There are several meanings in the LGBT community for the word “Out”. There is being “Out” to family and friends, being “Out” in public or being “Out” at work. It may mean showing up at a family function with your partner, it may mean walking down the street or sitting in a restaurant holding your partners hand. There is the intentional telling someone that you are gay or lesbian or bi or trans. Then there is the unintentional “Outing” when someone you know sees you with your partner or sees you crossdressed.
In the Trans community being “Out” has a broader meaning, when I am “Out” I could be just walking down the street or eating in a restaurant by myself. Everything I do in public people know I am Trans; if I am pumping gas, I am “Out”; if I walk into a mall, I am “Out” as soon as I step out of my front door. When we transition there is no hiding the fact that we are transgender, if I go to a family event, someone is bound to notice that I am now living as a woman.
When we transition everyone around us also transitions. My brother had to change from calling me his brother to saying “my sister”; every one of his friends knew he had a brother and not a sister. One time I was at a lobster bake that my cousins gave and I was sitting next to one of their friends. I was talking to her and she asked me how I knew my cousins, I told her that they were my cousins and I could see a blank look come over her face. She said that she thought she knew all their cousins and I had to “out” myself to her.
If a trans-person is “Out” at work, they call an “all employees meeting”, they try to figure out what bathroom I should use, they try to figure out what pronoun to use, and the employer has to figure out how I should inform the vendors and customers. Because when we transition at work it not only affect our fellow employees, but it is also noticeable to our customers and vendors that Don is now Diana.
I have a friend who was planning on transitioning and we were talking about what she is planning on approaching her transition at work. What it will be like the first day on the job, to walk in the door and sit at her desk? What will it be like attending her first meeting, when all the men are sitting around the table? We were talking not about what it will feel like coming to work in a dress, but what it will be like facing all of her friends that she has known for the last fifteen years. That for me is the hardest part, facing people who I have known, strangers mean nothing to me, but friends are different. It is a lot harder coming out to someone that you know than it is to a complete stranger. She is lucky in one respect, she works for a larger multinational corporation and they have a non-discrimination policy that includes gender identity and expression.

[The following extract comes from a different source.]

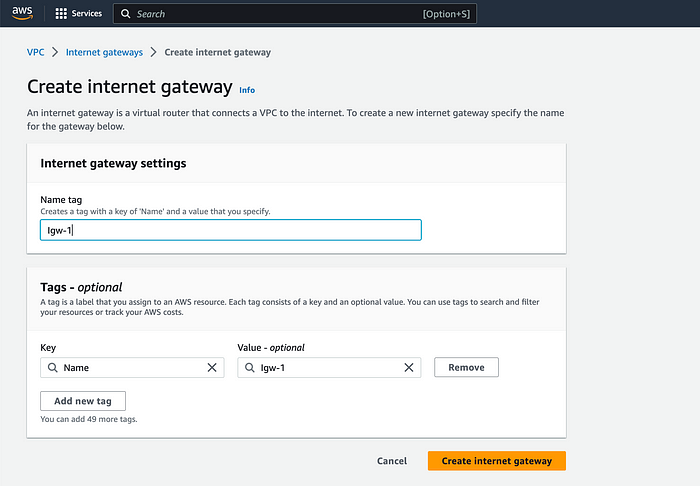The height and width of the screenshot is (486, 700).
Task: Focus the Name tag input field
Action: pyautogui.click(x=231, y=230)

One time I was up in Provincetown on Cape Cod and it was the end of “Women’s Week”, the start of “Trans Week” and I was staying at a Bed & Breakfast with some trans friends. There were a number of lesbians who were also staying there and in the evening the B&B had wine and cheese for their guest. We were sitting on one side of the room and they were sitting on the other side of the room and one of the women mentions that lesbians and trans-people don’t have that much in common. In response, I started telling my story about coming out to my brother. Then one woman told her story about coming out to her sister and before you knew it we were all sitting on the floor around the coffee table. It turns out that the “T” and the “LGB” do have a lot in common, you only have to look.